→ How to complete this task
Print every entry exactly as written.

→ Data in this exercise
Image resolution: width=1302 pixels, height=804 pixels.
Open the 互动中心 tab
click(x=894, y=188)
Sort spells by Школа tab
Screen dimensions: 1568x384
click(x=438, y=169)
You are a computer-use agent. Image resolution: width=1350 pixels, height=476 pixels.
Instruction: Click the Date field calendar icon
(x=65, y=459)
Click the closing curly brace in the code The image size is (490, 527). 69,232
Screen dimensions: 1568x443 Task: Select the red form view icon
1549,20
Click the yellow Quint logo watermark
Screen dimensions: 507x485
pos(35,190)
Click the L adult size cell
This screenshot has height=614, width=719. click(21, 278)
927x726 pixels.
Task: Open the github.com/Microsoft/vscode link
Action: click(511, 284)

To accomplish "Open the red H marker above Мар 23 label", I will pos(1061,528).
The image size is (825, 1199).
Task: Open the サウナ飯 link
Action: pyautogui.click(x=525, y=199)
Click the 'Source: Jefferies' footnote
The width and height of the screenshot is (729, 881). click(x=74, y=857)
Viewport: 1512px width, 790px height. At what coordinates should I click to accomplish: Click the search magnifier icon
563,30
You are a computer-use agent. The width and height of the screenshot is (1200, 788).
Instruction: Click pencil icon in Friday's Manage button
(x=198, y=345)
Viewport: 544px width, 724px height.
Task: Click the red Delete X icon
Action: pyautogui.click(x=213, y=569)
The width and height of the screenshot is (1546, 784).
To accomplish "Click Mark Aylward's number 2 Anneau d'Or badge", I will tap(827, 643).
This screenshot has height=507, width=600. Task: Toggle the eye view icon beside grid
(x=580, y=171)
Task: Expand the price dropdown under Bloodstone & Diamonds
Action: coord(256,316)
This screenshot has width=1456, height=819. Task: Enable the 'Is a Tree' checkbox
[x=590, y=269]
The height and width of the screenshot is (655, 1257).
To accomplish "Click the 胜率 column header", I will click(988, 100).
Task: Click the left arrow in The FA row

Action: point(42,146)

→ Reply
Image resolution: width=1302 pixels, height=804 pixels.
Open the 互动中心 tab
click(x=894, y=188)
Sort spells by Школа tab
Screen dimensions: 1568x384
click(x=438, y=169)
You are a computer-use agent. Image resolution: width=1350 pixels, height=476 pixels.
Instruction: Click the Date field calendar icon
(x=65, y=459)
Click the closing curly brace in the code The image size is (490, 527). 69,232
Screen dimensions: 1568x443 Task: Select the red form view icon
1549,20
Click the yellow Quint logo watermark
Screen dimensions: 507x485
pos(35,190)
Click the L adult size cell
This screenshot has height=614, width=719. click(21, 278)
927x726 pixels.
Task: Open the github.com/Microsoft/vscode link
Action: click(511, 284)

To accomplish "Open the red H marker above Мар 23 label", I will pos(1061,528).
The image size is (825, 1199).
Task: Open the サウナ飯 link
Action: pyautogui.click(x=525, y=199)
Click the 'Source: Jefferies' footnote
The width and height of the screenshot is (729, 881). click(x=74, y=857)
Viewport: 1512px width, 790px height. At what coordinates should I click to accomplish: Click the search magnifier icon
563,30
You are a computer-use agent. The width and height of the screenshot is (1200, 788).
Instruction: Click pencil icon in Friday's Manage button
(x=198, y=345)
Viewport: 544px width, 724px height.
Task: Click the red Delete X icon
Action: pyautogui.click(x=213, y=569)
The width and height of the screenshot is (1546, 784).
To accomplish "Click Mark Aylward's number 2 Anneau d'Or badge", I will tap(827, 643).
This screenshot has height=507, width=600. Task: Toggle the eye view icon beside grid
(x=580, y=171)
Task: Expand the price dropdown under Bloodstone & Diamonds
Action: coord(256,316)
This screenshot has width=1456, height=819. Task: Enable the 'Is a Tree' checkbox
[x=590, y=269]
The height and width of the screenshot is (655, 1257).
To accomplish "Click the 胜率 column header", I will click(988, 100).
Task: Click the left arrow in The FA row

Action: point(42,146)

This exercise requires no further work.